La sindrome del Burn out è probabilmente la più diffusa e sottovalutata sofferenza psichica.
Il Burn out è probabilmente sempre esistito ed una delle categorie professionali nella quale si è comiciato ad identificarla è quella dei sacerdoti. Successivamente si è cominciato a parlare di Burn out un pò per tutte le categorie professionali, facendola divenire una sorta di pandemia. In parte i limiti della sindrome si sono dilatati, dall‘altra non possiamo non tenere presente il particolare momento storico e sociale che stiamo vivendo.
Il lavoro è diventato profondamente diverso, abbiamo assistito in tutti i campi a cambiamenti che non eravamo preparati ad affrontare. Il Burn out classico è quello del medico, generalmente intorno ai cinquant‘anni, ma anche prima, che si sente, dopo diversi anni di professione, svuotato, depresso, poco motivato. All‘entusiasmo dei primi annni di professione si sostituisce la frustrazione di una routine spesso frustrante. All‘onnipotenza della medicina vissuta durante gli studi e nei primi anni di professione si sostituisce la delusione per una serie di fallimenti diagnostici e terapeutici inevitabili. Spesso alla fine in molte categorie di medici all‘idea onnipotente della guarigione, si sostituisce l‘idea dell‘accompagnamento alla morte dei presagi di malattia e della fine della vita che devono essere comunicati ai pazienti. Dal‘altra parte soprattutto i medici più disponibili, più empatici con le problematiche psicologiche del paziente sono quelli maggiormente assediati da richiesta continue di sostegno, che non sono più solo di carattere medico-terapeutico, ma che si trasformano nella richiesta di un sostegno psicologico.
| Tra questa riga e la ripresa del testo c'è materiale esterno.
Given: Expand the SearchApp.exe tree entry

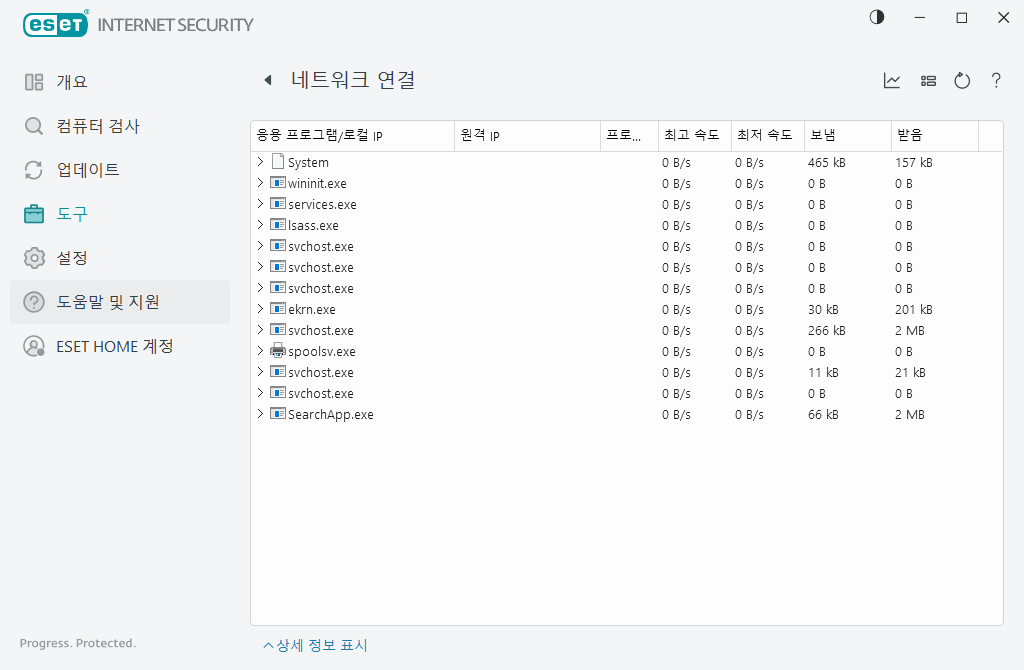Looking at the screenshot, I should (x=261, y=414).
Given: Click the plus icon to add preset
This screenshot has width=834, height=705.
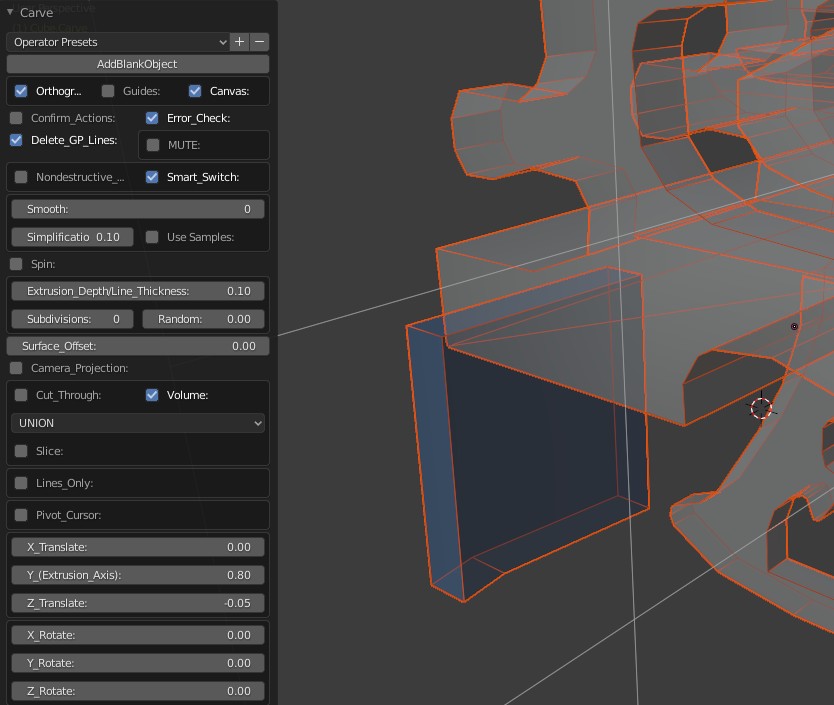Looking at the screenshot, I should [240, 42].
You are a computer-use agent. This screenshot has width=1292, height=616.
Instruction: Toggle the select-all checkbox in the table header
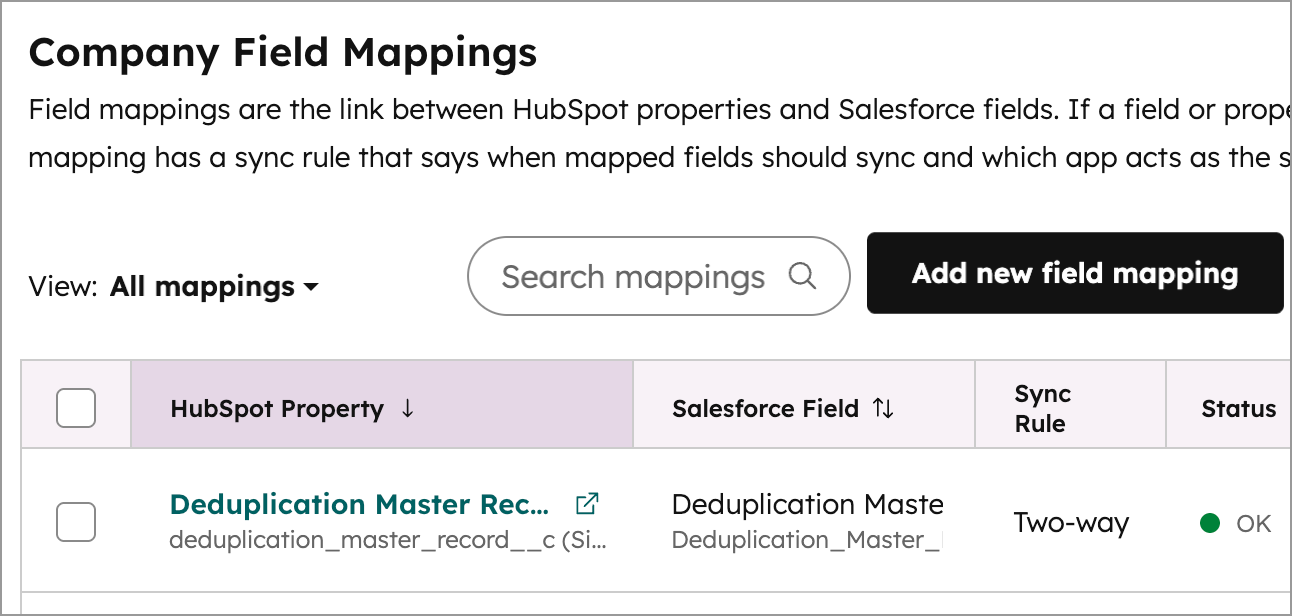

Ma spesso tale sostegno è richiesto proprio a quelle figure professionali che sono maggiormente “logorate“ dal quotidiano contatto con patologie che avvicinano alla morte o a gravi patologie che minano fortemente l‘identità del paziente.  Il contatto continuo con questo tipo di realtà mette spesso in condizione gli operatori sanitari, i medici di andare incontro ad un gradiente di patologie che vanno da larvate forme di depressione sino ad un vero e proprio rifiuto del proprio lavoro. Basta pensare, per esempio, a chi lavora nel campo della oncologia pediatrica ed è a contatto quotidiano con bambini destinati a morire e a genitori destinati a perdere i propri figli. Oppure ai medici di base che sono in continuo contatto con pazienti anziani che inevitabilmente gli trasmettono l‘idea della deperibilità del corpo, della preoccupazione per la salute,della inevitabilità della morte. Ma gli esempi potrebbero essere moltissimi, per quanto riguarda i medici forse è importante dire questo: anche i medici possono stare male, e quando accade è importante prenderne atto e... fare qualcosa per se stessi, per le persone che amiamo e per i nostri stessi pazienti!